Charleston: Thomas Ledger Hutchinson, 1849.
Letter. 8" x 10" one page letter on blue unlined paper. Folded vertically and horizontally. Two small tape repairs on the verso. Old ink word "Duplicate" written on the verso of the letter. The letter reads, "Sir, As the Period is now at hand, when you retire from the high office whose duties you have administered with so much honor to yourself and prosperity to our Country - to seek the tranquil enjoyments of home - The City Council of Charleston in behalf the Citizens, without distinction of party, desirous that an opportunity should be afforded them to testify their approval of the firm and constitutional ground you have maintained upon the momentous question of Southern rights, & the consistency hat has marked your official career from the dawn to its close - have directed me to write you to visit the City on your way homeward, as the honored guest of the City, & to receive from them those demonstrations respect your public conduct so justly demands. Permit me sir on this occasion to make known my personal satisfaction in having been made the organ of representing the desire of our Citizens & to subscribe myself with the highest consideration, Yr. Obt. Servt. T. L. Hutchinson Mayor" Very good. Item #9264
This letter was addressed to Polk less than two weeks before his term ended. Polk's diary entry for February 26, 1849, acknowledges his receipt of a letter from the "Mayor of Charleston, S.C., inviting me on behalf of the City Council to visit Charleston on my way home as the "guest of the City". I answered the letter & accepted the invitation." On March 8, 1849, Polk was met by by a committee from Charleston in Wilmington who escorted him to the wharf and onto the ship; they arrived in Charleston on March 9th. There was great fanfare; he was presented to Mayor Hutchinson at noon. He had a meeting with Governor Seabrook a bit later and in the evening was treated to a public dinner with the Mayor, Governor and "many Vice Presidents." He called the reception "most brilliant and everything connected with it was conducted with order and good taste." [The Diary of James K. Polk During His Presidency 1845-1849. (pages 352, 380-385) Vol. IV. Edited by M. Quaife 1910].

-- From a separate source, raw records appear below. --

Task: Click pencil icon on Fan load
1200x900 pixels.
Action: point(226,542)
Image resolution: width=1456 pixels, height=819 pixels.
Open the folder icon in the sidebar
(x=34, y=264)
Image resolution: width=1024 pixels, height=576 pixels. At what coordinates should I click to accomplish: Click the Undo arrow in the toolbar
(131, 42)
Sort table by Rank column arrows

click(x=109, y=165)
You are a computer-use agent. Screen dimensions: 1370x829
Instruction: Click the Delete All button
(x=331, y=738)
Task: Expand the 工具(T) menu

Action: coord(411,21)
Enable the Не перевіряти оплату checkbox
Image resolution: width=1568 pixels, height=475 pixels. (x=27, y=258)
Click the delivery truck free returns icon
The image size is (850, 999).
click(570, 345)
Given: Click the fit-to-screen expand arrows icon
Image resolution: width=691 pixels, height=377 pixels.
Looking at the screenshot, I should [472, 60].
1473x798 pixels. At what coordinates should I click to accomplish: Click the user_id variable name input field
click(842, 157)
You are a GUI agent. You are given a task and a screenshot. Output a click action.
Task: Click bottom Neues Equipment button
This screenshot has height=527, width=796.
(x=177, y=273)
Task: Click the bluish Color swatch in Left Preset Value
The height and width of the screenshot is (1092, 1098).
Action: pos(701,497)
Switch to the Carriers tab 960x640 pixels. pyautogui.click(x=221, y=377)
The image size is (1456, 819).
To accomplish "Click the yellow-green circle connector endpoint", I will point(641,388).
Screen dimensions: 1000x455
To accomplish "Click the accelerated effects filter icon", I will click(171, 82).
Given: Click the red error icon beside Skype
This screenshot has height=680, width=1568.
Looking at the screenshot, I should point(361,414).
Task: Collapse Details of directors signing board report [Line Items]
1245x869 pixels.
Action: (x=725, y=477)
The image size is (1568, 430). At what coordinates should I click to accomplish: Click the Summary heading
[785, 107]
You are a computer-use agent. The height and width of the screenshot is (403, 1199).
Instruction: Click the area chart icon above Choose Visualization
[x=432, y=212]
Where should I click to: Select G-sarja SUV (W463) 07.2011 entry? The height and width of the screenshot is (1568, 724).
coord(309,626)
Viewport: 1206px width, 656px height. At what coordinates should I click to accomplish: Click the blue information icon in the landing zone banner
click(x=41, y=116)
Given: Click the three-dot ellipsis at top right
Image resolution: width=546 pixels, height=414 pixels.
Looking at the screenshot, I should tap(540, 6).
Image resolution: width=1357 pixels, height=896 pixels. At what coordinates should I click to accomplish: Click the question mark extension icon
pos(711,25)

Thomas Hutchinson (1812-1883) was the 35th Mayor of Charleston. He attended Cambridge University and later graduated from Harvard Law School in 1832. After graduating from law school he decided to plant rice along the Chehaw River and later the Cooper River. He was elected Mayor in 1846 and served to 1850. He was elected again from 1852-1855. He was elected a member of the South Carolina Legislature in 1863 and served one term. He was President of the Charleston Library Society for a number of years and was instrumental in saving many of their valuable books during the war. The Hutchinsons were a prominent family in South Carolina and Georgia. [City of Charleston Year Book 1883 pages 276-278].